Durante bastante tempo, a avó isabel (avó materna) ia até ao meu quarto e confidenciava comigo desabafos sobre todas as filhas. Nós eramos muito amigos, e eu, um bom ouvinte que acabava por escutar aquilo que ela verbalizava em tom de pensamento sobre as filhas que mais lhe traziam chatices. Em parte ela tinha razão, pena é não estar cá para ver a porcaria que estão a fazer ao que ela deixou.

Olhando para tudo o que me foi confiado, chego à conclusão que se ela e ele (o meus dois avós maternos) vissem o estado e a projeção das suas duas filhas mais velhas dariam voltas intermináveis na tumba. Para mim só uma das três tias é que interessa, pois é a única (com a minha mãe) que querem ir até ao fim com as ideias deixadas pelos seus pais…

É por estes momento que eu agradeço não ter vontade de trazer um Ser Vivo ao mundo, pois a má índole passa de geração em geração…

Tanto por um, como por outro lado, tenho uma família portuguesa na sua essência negativa (mesquinha e sempre a falar mal em todo o momento que pode). Não é por acaso que as mais recentes mudanças que estou a ter na vida eu não conto à família, muito menos falo sobre mim – aquela gente mentecapta, religiosa folclórica e preconceituosa não tem nada haver com aquilo que eu vivo.

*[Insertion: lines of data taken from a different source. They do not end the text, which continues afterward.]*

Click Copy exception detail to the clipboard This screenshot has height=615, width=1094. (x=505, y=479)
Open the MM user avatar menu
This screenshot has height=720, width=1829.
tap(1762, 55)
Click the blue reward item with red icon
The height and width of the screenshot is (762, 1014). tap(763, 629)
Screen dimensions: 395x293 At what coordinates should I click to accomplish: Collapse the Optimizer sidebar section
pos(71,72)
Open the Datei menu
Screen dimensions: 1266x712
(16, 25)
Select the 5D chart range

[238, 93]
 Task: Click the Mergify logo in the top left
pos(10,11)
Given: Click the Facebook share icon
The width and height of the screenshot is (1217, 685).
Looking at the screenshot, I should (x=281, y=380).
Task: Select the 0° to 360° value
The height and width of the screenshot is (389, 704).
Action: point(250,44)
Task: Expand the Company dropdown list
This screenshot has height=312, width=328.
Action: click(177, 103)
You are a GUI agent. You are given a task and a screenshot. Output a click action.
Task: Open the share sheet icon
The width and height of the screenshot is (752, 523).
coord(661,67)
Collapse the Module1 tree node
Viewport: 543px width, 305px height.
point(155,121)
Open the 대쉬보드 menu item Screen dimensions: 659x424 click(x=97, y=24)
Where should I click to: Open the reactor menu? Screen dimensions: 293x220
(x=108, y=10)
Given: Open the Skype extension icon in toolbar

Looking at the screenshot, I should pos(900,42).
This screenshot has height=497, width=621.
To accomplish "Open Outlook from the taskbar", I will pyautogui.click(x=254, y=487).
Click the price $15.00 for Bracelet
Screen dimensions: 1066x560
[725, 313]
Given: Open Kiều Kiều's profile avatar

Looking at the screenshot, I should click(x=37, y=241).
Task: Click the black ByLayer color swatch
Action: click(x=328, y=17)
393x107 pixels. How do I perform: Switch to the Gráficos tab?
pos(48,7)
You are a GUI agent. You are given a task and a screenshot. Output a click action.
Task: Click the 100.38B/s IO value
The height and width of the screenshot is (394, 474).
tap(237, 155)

Quando os meus avós maternos eram vivos eles eram o centro da família ao morrerem a família desmoronou-se e tudo o que havia dela acabou, ficando apenas um predo que um dia será dividido por todos os primos que, como as suas mães, só pensam em dinheiro. Talvez por esse medo eu nunca tenha descansado e quero a todo o custo sair da casa onde estou, no prédio da minha avó.